After 20 years apart, a group of friends reunites when one of their mutual childhood buddies passes away. In his will, he requests that the group dig up a time capsule they buried together and...I don't know, spend some quality time together or something.
They find the trunk, and beneath the slingshots and other things left behind they find the skeletal remains of a young girl. Oops! Forgot about her!
Through a series of plot contrivances, they end trapped in an abandoned secret hospital, where they're stalked by the ghost of the dead girl as they try to piece together their shared history. When they were children, they were subjected to a series of behavioral studies that left them all plagued with nightmares and at differing levels of functionality as adults.
It's an interesting- if familiar- set up, and the cast assembled here is fairly impressive, including Frank Whaley, Gabrielle Anwar, Dina Meyer, and Traci fucking Lords. Unfortunately, they're squandered, hampered by a weak script that doesn't flesh out any personalities or histories. In the end, we don't care whether any of them live or die because we don't know any of them. This should have been horror touched with a tinge of tragedy, but there's none of either. Still, there's always something great about seeing Traci Lords in mainstream movies, so watching her get chased by a vengeful ghost is nothing short of awesome, even though it kinda sucks.
There are some huge issues with the plot- the characters make enormous leaps of logic as they figure out how to get out of their dilemma, while the audience is left shaking their heads. The events of the film happen rather quickly, but very little of the time is spent with the characters trying to physically find a way out of the hospital. All in all, it's a head-scratcher.
Most bizarre, though, is that director James Jones doesn't seem to know how to handle horror action. Thing happen and characters die, but we're always cutting away just before the violence begins and coming back a moment after it's over. I'd blame the lack of FX on budget constraints, maybe, but Crazy Eights must have cost a few pennies- although maybe it was all spent on the cast? Eh, who knows. The point is, we're never shown much of anything- to the point where scenes frequently feel disjointed.
As I said, it wasn't terrible, but it also wasn't very good...and it's a shame to see the likable cast all but wasted. I mean, Traci Lords, man!

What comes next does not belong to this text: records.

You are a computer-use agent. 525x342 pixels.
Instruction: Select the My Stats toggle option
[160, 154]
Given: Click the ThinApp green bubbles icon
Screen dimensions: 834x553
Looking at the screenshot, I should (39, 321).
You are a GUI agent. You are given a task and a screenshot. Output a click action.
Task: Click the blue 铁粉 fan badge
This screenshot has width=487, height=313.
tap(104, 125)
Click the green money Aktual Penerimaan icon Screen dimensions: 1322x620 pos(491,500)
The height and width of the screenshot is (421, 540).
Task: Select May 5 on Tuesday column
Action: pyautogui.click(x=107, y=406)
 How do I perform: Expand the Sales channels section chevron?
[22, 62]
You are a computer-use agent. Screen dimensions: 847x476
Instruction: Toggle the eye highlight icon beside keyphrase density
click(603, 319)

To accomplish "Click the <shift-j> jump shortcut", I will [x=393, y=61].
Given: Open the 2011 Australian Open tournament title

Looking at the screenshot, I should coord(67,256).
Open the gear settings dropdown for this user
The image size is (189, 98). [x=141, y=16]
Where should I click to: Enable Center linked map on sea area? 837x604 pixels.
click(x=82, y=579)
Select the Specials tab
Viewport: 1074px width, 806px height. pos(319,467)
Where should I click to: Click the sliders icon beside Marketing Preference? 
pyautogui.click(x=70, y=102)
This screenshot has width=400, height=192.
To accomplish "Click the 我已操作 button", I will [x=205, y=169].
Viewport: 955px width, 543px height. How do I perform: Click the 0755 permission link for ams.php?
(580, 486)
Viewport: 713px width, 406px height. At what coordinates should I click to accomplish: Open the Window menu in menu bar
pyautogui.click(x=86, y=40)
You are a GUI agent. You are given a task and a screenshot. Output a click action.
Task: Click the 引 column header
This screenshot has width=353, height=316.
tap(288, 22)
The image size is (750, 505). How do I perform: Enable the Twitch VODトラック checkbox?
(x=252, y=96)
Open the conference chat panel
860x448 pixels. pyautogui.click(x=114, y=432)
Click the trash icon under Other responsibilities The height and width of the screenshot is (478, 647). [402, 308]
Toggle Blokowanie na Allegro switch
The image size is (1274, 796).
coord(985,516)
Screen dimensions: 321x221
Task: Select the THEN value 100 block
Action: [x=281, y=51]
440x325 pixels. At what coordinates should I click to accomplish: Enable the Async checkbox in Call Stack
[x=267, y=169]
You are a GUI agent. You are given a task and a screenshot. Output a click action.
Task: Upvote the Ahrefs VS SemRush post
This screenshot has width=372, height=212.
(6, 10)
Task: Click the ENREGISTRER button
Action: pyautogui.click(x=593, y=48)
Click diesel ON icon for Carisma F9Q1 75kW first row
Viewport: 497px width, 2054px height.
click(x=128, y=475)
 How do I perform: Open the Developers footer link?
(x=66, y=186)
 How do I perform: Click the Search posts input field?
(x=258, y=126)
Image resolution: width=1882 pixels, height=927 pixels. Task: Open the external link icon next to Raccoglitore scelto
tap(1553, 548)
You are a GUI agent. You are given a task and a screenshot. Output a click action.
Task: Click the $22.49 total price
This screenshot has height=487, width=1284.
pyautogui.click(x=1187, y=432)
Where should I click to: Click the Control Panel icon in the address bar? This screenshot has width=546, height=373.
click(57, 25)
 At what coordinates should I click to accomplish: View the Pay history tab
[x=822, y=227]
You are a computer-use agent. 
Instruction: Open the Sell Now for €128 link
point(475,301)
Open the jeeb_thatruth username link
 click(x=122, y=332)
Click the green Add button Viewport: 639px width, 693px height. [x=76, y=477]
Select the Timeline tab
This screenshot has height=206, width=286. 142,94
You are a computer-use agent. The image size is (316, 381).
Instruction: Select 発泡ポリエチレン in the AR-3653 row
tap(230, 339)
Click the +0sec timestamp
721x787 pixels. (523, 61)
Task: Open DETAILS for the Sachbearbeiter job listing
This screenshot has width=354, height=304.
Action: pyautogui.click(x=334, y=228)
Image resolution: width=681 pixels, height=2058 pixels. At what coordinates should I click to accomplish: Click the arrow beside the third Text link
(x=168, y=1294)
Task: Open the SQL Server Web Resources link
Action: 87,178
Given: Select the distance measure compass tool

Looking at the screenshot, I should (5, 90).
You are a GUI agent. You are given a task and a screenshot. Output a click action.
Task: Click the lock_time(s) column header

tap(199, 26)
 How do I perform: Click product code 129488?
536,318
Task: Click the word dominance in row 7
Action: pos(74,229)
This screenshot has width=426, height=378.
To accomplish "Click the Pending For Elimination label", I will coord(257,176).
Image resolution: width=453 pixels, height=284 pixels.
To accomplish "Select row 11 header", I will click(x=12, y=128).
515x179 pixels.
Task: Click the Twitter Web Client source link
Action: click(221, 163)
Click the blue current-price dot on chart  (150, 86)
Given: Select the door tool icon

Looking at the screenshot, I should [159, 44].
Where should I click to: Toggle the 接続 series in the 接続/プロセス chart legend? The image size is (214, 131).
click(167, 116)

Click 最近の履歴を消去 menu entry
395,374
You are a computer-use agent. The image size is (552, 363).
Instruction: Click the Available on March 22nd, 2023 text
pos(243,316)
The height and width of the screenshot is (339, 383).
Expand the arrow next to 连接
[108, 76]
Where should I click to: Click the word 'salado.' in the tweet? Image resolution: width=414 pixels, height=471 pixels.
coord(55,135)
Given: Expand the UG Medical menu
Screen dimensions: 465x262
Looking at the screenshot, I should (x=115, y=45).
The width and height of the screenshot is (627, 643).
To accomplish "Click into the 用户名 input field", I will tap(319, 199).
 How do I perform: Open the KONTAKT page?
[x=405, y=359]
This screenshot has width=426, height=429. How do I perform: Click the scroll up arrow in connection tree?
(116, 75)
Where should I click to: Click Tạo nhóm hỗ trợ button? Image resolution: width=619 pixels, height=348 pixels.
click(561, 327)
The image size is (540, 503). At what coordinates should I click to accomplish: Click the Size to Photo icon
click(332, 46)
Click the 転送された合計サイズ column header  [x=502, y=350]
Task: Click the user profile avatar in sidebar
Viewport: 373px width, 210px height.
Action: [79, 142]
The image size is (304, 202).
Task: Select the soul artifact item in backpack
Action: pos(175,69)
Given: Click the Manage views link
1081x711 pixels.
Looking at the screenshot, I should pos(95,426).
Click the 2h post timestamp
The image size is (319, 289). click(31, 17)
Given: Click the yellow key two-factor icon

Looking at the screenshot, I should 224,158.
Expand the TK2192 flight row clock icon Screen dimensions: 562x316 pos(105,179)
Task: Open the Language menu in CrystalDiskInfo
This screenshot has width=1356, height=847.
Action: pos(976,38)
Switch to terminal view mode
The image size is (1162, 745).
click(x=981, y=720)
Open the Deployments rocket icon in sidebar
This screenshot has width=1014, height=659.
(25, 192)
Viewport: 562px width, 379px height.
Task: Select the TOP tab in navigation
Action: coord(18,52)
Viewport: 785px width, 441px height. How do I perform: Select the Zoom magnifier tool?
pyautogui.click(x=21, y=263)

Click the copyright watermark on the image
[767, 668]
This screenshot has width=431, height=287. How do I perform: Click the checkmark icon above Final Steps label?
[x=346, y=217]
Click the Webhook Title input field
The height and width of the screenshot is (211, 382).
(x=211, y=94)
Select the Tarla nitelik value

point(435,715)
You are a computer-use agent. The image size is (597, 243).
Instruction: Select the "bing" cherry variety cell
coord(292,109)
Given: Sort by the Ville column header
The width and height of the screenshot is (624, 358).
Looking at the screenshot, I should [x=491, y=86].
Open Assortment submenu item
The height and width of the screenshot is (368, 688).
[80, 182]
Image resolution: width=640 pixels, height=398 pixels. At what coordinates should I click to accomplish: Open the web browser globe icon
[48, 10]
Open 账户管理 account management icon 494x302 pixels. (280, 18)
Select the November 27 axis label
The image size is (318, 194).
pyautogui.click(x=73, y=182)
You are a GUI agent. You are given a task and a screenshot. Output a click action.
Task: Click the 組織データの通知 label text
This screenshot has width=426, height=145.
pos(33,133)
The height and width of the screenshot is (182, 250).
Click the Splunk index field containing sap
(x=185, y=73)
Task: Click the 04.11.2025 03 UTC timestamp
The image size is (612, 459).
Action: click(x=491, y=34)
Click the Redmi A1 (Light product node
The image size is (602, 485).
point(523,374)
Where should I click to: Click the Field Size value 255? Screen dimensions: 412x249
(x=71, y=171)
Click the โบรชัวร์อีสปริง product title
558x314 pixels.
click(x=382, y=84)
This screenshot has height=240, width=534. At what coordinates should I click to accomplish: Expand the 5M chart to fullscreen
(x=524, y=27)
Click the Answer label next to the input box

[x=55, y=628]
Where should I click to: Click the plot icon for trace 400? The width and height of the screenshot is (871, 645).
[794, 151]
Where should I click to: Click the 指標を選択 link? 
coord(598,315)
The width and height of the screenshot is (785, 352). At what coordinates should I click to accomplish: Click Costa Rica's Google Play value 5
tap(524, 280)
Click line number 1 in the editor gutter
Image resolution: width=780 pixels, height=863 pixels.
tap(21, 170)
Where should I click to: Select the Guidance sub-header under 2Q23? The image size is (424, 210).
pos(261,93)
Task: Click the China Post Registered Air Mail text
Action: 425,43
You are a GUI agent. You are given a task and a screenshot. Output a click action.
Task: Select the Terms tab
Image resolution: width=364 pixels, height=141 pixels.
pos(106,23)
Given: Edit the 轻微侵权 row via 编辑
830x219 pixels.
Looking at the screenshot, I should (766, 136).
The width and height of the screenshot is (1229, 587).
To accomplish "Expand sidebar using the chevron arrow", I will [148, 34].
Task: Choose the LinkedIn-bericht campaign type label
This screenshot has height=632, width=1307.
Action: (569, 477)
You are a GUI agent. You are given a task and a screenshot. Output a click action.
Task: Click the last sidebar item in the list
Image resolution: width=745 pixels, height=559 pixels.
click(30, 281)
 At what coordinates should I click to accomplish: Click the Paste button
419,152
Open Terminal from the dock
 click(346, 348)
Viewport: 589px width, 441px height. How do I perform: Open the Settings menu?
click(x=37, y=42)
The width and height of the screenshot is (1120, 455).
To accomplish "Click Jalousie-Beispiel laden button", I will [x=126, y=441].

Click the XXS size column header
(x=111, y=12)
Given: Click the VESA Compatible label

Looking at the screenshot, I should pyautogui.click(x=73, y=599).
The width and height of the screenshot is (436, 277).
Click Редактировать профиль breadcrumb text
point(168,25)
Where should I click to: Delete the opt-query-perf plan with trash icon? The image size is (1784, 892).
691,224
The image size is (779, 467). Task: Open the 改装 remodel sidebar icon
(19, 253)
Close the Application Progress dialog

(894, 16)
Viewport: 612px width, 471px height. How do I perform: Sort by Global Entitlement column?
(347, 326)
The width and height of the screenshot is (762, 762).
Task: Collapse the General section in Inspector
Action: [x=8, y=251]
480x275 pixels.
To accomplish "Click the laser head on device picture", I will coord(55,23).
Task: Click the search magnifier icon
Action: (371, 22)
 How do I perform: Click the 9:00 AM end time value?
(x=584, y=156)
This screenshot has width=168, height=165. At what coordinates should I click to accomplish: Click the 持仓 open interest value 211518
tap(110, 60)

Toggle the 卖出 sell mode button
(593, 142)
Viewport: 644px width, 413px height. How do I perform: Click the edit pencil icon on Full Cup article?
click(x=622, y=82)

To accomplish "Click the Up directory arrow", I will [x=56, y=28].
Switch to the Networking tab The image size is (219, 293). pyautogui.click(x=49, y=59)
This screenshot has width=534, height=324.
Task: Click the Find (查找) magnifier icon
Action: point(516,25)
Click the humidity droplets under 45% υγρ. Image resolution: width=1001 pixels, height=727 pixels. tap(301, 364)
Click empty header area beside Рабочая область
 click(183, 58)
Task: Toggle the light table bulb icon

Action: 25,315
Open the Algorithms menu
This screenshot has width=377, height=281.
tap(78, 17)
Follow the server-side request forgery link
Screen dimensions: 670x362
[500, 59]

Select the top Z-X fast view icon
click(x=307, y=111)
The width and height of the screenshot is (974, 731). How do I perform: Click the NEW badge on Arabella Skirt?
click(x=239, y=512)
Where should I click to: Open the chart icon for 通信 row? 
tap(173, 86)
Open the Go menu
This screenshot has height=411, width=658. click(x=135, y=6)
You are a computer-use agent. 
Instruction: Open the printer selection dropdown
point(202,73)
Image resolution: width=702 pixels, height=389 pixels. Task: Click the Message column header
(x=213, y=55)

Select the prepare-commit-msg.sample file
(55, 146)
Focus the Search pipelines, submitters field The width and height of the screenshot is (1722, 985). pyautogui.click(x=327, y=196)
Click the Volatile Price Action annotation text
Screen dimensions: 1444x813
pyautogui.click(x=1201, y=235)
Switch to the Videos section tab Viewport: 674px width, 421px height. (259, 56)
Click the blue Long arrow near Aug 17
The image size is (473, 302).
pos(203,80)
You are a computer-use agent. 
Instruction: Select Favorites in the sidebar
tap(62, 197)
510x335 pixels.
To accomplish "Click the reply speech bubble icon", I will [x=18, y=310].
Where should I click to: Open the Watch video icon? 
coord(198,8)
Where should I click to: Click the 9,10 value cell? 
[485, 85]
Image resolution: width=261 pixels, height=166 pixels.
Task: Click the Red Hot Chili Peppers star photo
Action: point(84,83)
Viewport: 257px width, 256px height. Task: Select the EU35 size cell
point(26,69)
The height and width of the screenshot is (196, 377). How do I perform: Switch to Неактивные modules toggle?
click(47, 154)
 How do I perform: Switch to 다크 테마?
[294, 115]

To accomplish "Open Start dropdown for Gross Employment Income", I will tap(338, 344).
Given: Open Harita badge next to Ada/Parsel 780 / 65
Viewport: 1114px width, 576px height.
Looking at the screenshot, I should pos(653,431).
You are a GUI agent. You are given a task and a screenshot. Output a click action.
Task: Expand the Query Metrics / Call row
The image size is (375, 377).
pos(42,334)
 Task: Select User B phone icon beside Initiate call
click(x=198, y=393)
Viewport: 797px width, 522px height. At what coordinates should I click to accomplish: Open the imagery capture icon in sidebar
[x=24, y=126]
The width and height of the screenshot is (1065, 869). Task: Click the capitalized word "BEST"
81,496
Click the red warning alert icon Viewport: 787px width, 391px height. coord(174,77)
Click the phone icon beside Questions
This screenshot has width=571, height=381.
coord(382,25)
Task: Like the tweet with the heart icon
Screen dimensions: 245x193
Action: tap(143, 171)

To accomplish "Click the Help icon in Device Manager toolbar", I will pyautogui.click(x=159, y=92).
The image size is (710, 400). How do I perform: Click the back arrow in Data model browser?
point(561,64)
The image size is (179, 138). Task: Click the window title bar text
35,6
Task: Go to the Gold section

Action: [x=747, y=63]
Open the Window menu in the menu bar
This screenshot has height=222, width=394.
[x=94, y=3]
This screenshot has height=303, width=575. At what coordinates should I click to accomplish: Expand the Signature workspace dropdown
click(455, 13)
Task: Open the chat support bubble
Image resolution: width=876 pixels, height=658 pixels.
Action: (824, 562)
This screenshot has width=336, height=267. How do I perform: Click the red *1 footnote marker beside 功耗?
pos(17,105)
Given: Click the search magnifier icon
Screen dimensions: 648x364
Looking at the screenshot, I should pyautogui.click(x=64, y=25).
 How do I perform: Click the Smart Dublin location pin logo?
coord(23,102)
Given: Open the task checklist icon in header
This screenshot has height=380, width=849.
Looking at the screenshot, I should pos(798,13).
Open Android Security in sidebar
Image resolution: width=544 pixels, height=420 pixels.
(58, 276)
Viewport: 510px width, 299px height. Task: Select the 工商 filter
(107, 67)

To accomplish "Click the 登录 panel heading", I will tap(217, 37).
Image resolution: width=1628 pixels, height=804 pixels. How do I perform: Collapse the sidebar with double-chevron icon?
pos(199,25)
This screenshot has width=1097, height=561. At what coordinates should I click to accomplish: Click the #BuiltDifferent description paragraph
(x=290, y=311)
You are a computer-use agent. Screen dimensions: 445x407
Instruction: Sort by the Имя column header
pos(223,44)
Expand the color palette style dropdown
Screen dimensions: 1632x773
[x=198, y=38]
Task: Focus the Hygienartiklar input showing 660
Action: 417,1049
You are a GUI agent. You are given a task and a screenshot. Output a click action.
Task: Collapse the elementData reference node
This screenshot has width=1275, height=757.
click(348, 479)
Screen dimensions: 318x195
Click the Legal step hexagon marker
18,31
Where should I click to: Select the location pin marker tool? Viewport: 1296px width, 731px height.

To be honest, the highlight of this movie was the bonus featurette that compiles the webisodes from the Miss Horrorfest 2007 competition. Like some reality show set in Hot Topic, the Top 10 finalists were gathered together to compete for the dubious honor of winning the crown. The best part of the whole affair was watching Shannon Lark try to maintain interest while she was clearly appalled to find herself stuck in the middle of some goth-flavored hooker convention. She's awesome!